◆ Description of the task ◆
Find "Where should I click to: Click Show" in the material below, then copy that line and every subsequent line to the end, exactly.
+++ Provided records +++
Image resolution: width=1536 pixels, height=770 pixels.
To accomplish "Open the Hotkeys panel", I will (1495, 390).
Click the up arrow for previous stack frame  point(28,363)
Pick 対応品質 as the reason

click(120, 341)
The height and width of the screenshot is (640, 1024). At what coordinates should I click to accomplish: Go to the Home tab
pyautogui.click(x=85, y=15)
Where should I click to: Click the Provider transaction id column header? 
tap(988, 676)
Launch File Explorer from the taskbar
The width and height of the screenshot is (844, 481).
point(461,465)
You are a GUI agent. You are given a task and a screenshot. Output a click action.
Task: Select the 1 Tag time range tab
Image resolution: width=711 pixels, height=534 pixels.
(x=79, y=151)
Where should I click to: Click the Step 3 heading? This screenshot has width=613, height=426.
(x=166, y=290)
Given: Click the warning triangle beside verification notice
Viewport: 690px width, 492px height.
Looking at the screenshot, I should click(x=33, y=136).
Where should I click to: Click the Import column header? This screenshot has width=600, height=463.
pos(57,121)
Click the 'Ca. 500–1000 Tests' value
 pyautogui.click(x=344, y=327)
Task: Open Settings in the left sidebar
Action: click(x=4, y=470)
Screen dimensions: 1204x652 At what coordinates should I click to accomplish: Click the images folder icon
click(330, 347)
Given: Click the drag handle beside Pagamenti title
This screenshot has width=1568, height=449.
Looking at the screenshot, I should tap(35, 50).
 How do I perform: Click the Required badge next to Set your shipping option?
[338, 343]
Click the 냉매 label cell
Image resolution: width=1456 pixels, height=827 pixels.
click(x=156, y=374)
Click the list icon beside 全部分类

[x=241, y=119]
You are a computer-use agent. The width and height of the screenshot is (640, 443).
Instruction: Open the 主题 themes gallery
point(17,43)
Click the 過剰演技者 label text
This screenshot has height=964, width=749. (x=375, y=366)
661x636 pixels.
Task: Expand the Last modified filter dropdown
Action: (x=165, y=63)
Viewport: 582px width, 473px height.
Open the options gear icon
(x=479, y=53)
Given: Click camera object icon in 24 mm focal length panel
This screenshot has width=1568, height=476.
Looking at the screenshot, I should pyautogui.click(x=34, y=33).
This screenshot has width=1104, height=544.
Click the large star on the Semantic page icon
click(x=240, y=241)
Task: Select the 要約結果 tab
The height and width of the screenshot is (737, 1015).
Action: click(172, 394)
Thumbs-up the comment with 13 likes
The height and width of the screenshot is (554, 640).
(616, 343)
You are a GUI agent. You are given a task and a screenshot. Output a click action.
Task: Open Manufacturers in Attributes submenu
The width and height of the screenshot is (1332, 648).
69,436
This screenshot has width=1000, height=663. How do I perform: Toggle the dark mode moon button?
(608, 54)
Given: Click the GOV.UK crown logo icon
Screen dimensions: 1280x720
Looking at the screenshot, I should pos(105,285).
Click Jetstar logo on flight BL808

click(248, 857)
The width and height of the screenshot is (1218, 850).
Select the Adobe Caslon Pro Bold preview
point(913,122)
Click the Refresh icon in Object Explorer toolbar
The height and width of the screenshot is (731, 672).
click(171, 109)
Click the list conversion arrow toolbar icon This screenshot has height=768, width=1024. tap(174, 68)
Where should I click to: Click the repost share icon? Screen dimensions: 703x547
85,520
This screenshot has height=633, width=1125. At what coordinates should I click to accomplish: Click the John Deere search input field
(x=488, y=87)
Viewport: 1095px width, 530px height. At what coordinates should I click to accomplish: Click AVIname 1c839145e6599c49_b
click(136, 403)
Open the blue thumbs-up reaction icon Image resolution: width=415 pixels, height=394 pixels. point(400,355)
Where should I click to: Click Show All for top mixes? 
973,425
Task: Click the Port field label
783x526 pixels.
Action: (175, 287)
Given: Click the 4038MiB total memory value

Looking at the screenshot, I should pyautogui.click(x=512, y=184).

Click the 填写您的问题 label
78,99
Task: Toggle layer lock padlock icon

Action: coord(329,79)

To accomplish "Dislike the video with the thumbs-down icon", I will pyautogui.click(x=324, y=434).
+++
◆ Your solution ◆
Where should I click to: Click Show All for top mixes? 
973,425
Task: Click the Port field label
783x526 pixels.
Action: (175, 287)
Given: Click the 4038MiB total memory value

Looking at the screenshot, I should pyautogui.click(x=512, y=184).

Click the 填写您的问题 label
78,99
Task: Toggle layer lock padlock icon

Action: coord(329,79)

To accomplish "Dislike the video with the thumbs-down icon", I will pyautogui.click(x=324, y=434).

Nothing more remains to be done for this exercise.